Jetlag und Schichtarbeit stören auch die innere Uhr der Darmflora

Bakterien im Darm entwickeln einen eigenen Tag-Nacht-Rhythmus, angepasst an den ihres Wirts – Störungen erhöhen das Risiko für Stoffwechselkrankheiten
Auch die Aktivität von Darmbakterien folgt dem 24-Stunden-Rhythmus einer biologischen Uhr.
Auch die Aktivität von Darmbakterien folgt dem 24-Stunden-Rhythmus einer biologischen Uhr.
© Shutterstock, Bild 146312891
Rehovot (Israel) - Die innere Uhr steuert nicht nur zahlreiche Körperfunktionen in einem etwa 24-stündigen Rhythmus. Auch die Bakterien unserer Darmflora haben sich daran angepasst: Sie verändern ihre Vermehrung und Stoffwechselaktivität im Tagesverlauf, berichten israelische Forscher im Fachblatt „Cell“. In Experimenten mit Mäusen stellten sie fest, dass die Tageszeit der Nahrungsaufnahme als entscheidendes Zeitgebersignal für den normalen Aktivitätsrhythmus der Darmbakterien wirkt.
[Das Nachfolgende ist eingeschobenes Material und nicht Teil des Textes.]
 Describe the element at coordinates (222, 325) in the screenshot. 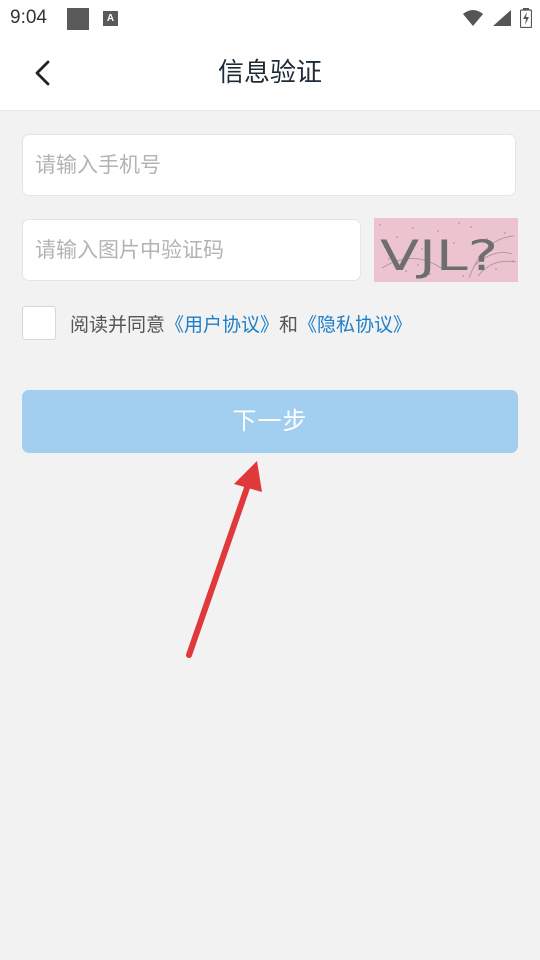

I see `user-agreement-link: 《用户协议》` at that location.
Dadurch reagieren die Mikroben indirekt auf den Tag-Nacht-Wechsel, obwohl sie keinen direkten Kontakt zur Außenwelt haben. Sowohl bei Mäusen als auch bei Menschen störte eine Zeitverschiebung die normale rhythmische Aktivität der Bakterien und erhöhte die Anfälligkeit für Übergewicht. Daher könnten Menschen, deren Gesundheit durch Schichtarbeit oder häufige Flugreisen gefährdet ist, von vorbeugenden Maßnahmen zum Schutz der Darmflora profitieren.
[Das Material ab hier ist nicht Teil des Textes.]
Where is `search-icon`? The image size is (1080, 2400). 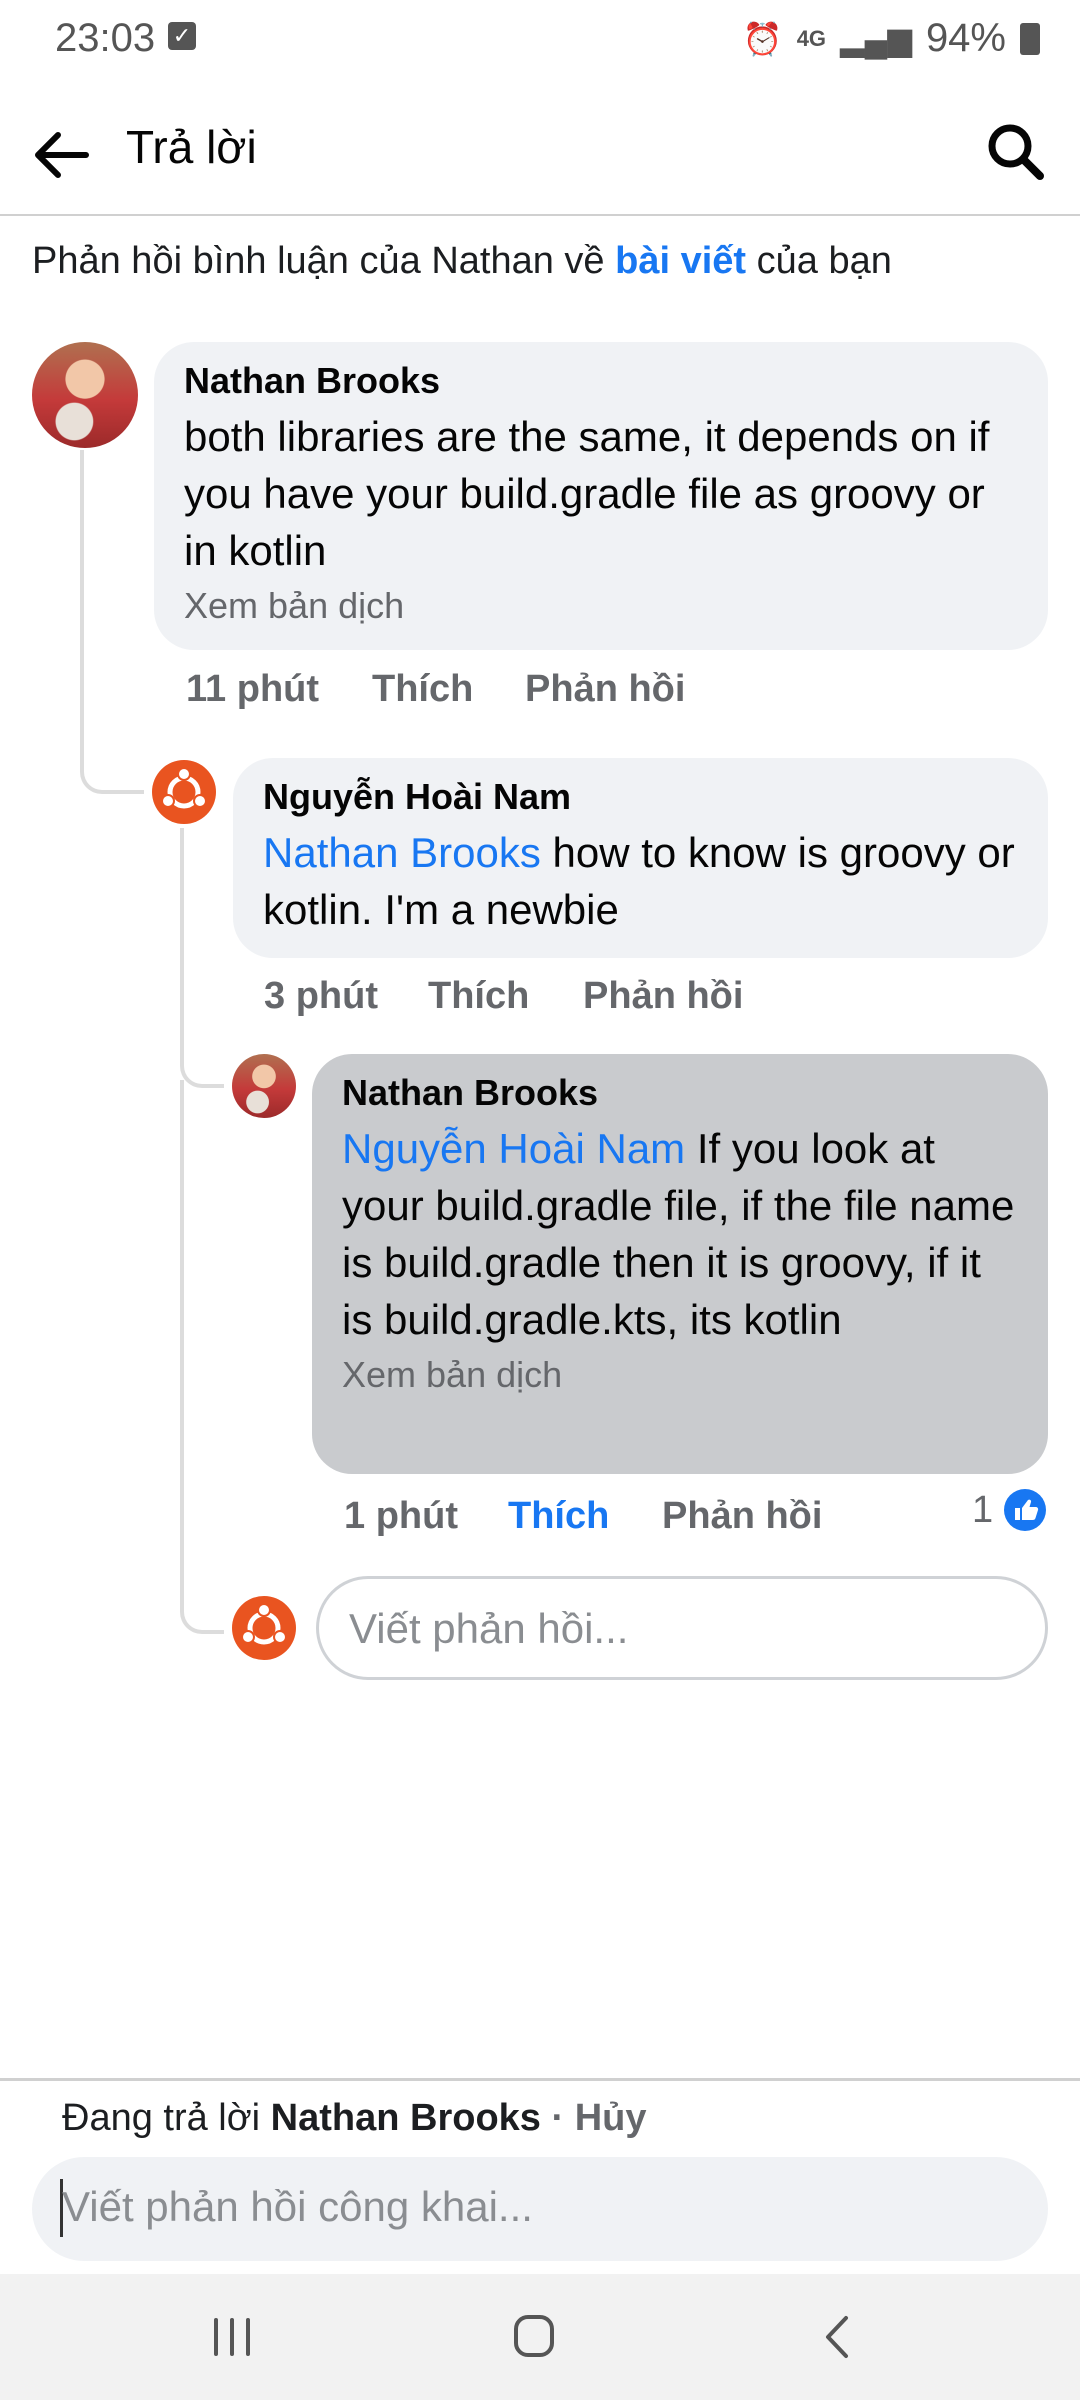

„Unsere Ergebnisse liefern eine Erklärung dafür, warum Menschen, die aufgrund von Schichtarbeit oder häufigem Jetlag unter einem chronisch gestörten Tag-Nacht-Rhythmus leiden, mit erhöhter Wahrscheinlichkeit an Fettleibigkeit und anderen Stoffwechselstörungen erkranken“, sagt Eran Elinav vom Weizmann Institute of Science in Rehovot. Sein Forscherteam analysierte zu unterschiedlichen Tageszeiten abgegebene Kotproben von Mäusen. Die Veränderung der Keimzahlen von 15 Prozent der Bakterienarten zeigte einen innerhalb von 24 Stunden regelmäßig zu- und abnehmenden Verlauf. Damit verbunden schwankten auch bestimmte Genaktivitäten der Gesamtheit aller Darmkeime, so dass sich je nach Tageszeit einige Abbauprozesse und die Freisetzung von Stoffwechselprodukten verstärkten oder verringerten.

Diese regelmäßige Rhythmus der Mikrobenaktivität war davon abhängig, dass die innere Uhr der Maus normal funktionierte. Bei genetisch veränderten Tieren mit defekter Tagesuhr ergaben sich nur zufällige Schwankungen. Die Darmflora reagierte insbesondere auf die Zeiten der Nahrungsaufnahme: Wurden die ansonsten nachtaktiven Tiere nur am Tag gefüttert, verschob sich der 24-Stunden-Rhythmus der Bakterien. Ein künstlich veränderter Hell-Dunkel-Wechsel störte die natürliche Aktivitätsschwankung der Mikroben. Dieser simulierte Jetlag begünstigte eine Gewichtszunahme bei fettreicher Nahrung und erhöhte das Diabetesrisiko.

Auch bei Menschen konnten die Forscher eine ähnliche Tagesrhythmik der Darmbakterien nachweisen. Bei zwei Versuchspersonen veränderte sich nach einem West-Ost-Flug mit Zeitverschiebung um acht Stunden die Zusammensetzung der Darmflora in den ersten Tagen nach der Landung. Innerhalb von zwei Wochen in der neuen Zeitzone normalisierte sich dann das Keimspektrum wieder. Die aufeinander abgestimmten Tagesrhythmen von Mensch und Bakterien könnten unter anderem die Vermehrung vom Krankheitserregern erschweren, die mit der Nahrung in den Darm gelangen, schreiben die Forscher. Um Menschen mit gestörtem Tag-Nacht-Rhythmus – wie Vielflieger und Schichtarbeiter – vor Gesundheitsschäden zu bewahren, sollte man versuchen, beispielsweise durch eine probiotische Behandlung das normale Artengleichgewicht im Darm zu erhalten.